__TEXT__
■ ■ ■ ■ ■

That yearning first appears, not in Zionist history, but in the
writings of medieval Jewish teachers, and never goes away.
"There are many such twists of historical logic and strategic evasions
of modern research in this book. To list them all would try your
patience. Scholarly consensus now places the creation of the earliest
books of the Old Testament not in the 6th or 5th centuries BC, but in
the 9th century BC, home-grown in a Judah which had been transformed,
as Israel Finkelstein has written “into a developed nation state”. The
post-David kingdom of the 10th century BC may have been a pastoral
warrior citadel, but the most recent excavations by Amihai Mazar have
revealed it capable of building monumental structures. And the Judah
in which the bible was first forged, its population swollen with
refugees from the hard-pressed northern kingdom of Israel, was a
culture that needed a text to bring together territory, polity and
religion. It was a moment of profound cultural genesis. And don’t get
me started again on the Khazars. No one doubts the significance of
their conversion, but to argue that the entirety of Ashkenazi Jewry
must necessarily descend from them is to make precisely the uncritical
claim of uninterrupted genealogy Sand is eager to dispute in the wider
context of Jewish history."

■ ■ ■ ■ ■

__Entries taken from a dataset__
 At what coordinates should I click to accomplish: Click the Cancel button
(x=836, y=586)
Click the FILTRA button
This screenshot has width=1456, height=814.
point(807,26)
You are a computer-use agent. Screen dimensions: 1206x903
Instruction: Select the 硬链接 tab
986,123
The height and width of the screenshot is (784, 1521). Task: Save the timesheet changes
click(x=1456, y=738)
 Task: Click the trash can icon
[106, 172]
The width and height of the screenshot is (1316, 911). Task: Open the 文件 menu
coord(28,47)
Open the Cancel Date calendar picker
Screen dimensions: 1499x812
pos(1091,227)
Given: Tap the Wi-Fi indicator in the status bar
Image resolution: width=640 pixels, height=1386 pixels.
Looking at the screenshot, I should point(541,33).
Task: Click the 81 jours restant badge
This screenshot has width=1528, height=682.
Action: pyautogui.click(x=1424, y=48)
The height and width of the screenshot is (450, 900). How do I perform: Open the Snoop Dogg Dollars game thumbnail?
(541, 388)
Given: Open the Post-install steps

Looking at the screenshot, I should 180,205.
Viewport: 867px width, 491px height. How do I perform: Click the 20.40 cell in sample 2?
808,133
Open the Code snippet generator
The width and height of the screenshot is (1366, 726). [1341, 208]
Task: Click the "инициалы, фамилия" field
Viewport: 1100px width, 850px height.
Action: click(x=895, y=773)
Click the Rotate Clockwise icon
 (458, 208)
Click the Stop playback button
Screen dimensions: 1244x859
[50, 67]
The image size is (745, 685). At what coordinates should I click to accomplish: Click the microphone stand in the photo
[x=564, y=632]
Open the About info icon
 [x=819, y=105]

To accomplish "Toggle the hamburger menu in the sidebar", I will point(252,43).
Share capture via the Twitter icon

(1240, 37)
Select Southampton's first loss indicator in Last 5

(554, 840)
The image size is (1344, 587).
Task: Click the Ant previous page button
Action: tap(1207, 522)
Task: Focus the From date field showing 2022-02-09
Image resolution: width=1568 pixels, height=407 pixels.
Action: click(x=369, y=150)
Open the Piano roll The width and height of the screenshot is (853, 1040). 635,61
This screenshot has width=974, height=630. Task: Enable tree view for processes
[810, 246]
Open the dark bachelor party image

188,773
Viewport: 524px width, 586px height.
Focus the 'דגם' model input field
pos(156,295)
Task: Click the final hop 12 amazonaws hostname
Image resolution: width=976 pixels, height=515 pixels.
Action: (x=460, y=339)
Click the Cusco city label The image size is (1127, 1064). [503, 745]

■ ■ ■ ■ ■

__TRY IT__
Pick up the excerpt criticizing Sand's book about Jewish history after its final sentence and continue writing it. These entries have no connection to the excerpt on Sand's book about Jewish history.

__ANSWER TO THE PROBLEM__
[...]
Full review from the Financial Times:
http://www.ft.com/cms/s/2/b74fdfd2-cfe1-11de-a36d-00144feabdc0.html#axzz1ONYt1qSc
Hillel Halkin's Indecent Proposal in The National Review:
[...]
..."The notion that Jews share a lineage going back to biblical times
is, he [Sand] claims, a false one. Not only was much of ancient Jewry
never exiled from Palestine, in which it remained and converted to
Christianity and Islam in antiquity or the early Middle Ages, but
large numbers of non-Jews in the Diaspora entered the Jewish fold in
the same period--in at least some cases, it would seem, without
undergoing the formal conversion process required by rabbinic Judaism.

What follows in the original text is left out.